Recorded data Start Marker
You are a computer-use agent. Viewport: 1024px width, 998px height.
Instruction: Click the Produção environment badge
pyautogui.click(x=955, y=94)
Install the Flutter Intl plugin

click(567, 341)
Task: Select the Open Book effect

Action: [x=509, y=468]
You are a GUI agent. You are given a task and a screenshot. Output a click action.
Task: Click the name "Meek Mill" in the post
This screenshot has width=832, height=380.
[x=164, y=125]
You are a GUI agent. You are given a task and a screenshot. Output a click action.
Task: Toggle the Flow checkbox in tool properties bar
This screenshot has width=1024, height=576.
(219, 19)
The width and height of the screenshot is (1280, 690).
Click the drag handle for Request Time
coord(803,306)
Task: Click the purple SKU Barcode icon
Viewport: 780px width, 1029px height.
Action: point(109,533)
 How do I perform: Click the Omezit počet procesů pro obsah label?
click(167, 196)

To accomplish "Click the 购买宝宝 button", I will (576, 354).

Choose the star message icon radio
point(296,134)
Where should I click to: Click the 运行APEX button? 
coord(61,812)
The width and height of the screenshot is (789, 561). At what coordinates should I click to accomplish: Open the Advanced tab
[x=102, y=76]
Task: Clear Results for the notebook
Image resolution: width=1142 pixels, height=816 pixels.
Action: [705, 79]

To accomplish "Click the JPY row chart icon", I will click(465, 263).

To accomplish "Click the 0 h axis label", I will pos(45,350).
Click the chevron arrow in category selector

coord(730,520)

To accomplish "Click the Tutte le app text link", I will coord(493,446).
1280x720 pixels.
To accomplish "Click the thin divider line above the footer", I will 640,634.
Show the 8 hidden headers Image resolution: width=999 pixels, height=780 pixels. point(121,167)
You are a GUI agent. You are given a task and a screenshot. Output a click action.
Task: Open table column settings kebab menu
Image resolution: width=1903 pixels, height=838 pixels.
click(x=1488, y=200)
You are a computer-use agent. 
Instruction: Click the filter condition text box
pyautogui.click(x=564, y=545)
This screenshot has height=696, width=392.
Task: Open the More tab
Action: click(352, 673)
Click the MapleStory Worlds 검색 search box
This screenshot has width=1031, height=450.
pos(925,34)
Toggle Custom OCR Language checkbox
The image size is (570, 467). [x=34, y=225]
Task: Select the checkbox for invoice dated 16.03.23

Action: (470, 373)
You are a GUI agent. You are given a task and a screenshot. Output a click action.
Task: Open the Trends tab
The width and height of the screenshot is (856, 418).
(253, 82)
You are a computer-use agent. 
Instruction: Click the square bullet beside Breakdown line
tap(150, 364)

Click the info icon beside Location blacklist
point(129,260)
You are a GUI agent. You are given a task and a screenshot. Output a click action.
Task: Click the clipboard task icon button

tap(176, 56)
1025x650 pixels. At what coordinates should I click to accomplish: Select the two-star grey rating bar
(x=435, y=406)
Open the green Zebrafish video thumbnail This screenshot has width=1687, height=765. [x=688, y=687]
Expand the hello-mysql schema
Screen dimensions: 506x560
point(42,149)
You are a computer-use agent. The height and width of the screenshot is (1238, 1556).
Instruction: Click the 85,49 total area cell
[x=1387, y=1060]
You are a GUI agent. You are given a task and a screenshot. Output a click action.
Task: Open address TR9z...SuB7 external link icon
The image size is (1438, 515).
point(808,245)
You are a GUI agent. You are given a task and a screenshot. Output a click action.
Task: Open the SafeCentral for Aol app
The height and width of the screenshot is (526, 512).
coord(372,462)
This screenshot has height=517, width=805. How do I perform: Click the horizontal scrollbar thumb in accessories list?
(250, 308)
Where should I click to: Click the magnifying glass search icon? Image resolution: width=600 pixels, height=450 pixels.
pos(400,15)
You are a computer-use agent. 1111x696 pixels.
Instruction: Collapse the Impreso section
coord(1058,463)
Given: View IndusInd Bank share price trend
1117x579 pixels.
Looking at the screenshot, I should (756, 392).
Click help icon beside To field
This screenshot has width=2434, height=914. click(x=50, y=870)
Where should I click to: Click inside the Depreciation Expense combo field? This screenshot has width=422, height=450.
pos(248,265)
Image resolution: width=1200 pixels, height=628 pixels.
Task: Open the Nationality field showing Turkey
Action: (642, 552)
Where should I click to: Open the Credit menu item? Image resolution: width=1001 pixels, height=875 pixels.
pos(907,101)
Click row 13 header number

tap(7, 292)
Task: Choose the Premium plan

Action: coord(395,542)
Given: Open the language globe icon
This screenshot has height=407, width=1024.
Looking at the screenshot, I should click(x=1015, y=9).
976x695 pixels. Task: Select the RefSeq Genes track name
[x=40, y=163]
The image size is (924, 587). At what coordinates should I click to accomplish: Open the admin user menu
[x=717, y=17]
Recorded data End Marker
* _Your instructions_:
The answer should be a bare number: the count of lines above in which the word "link" occurs.

* _Result of the task_:
2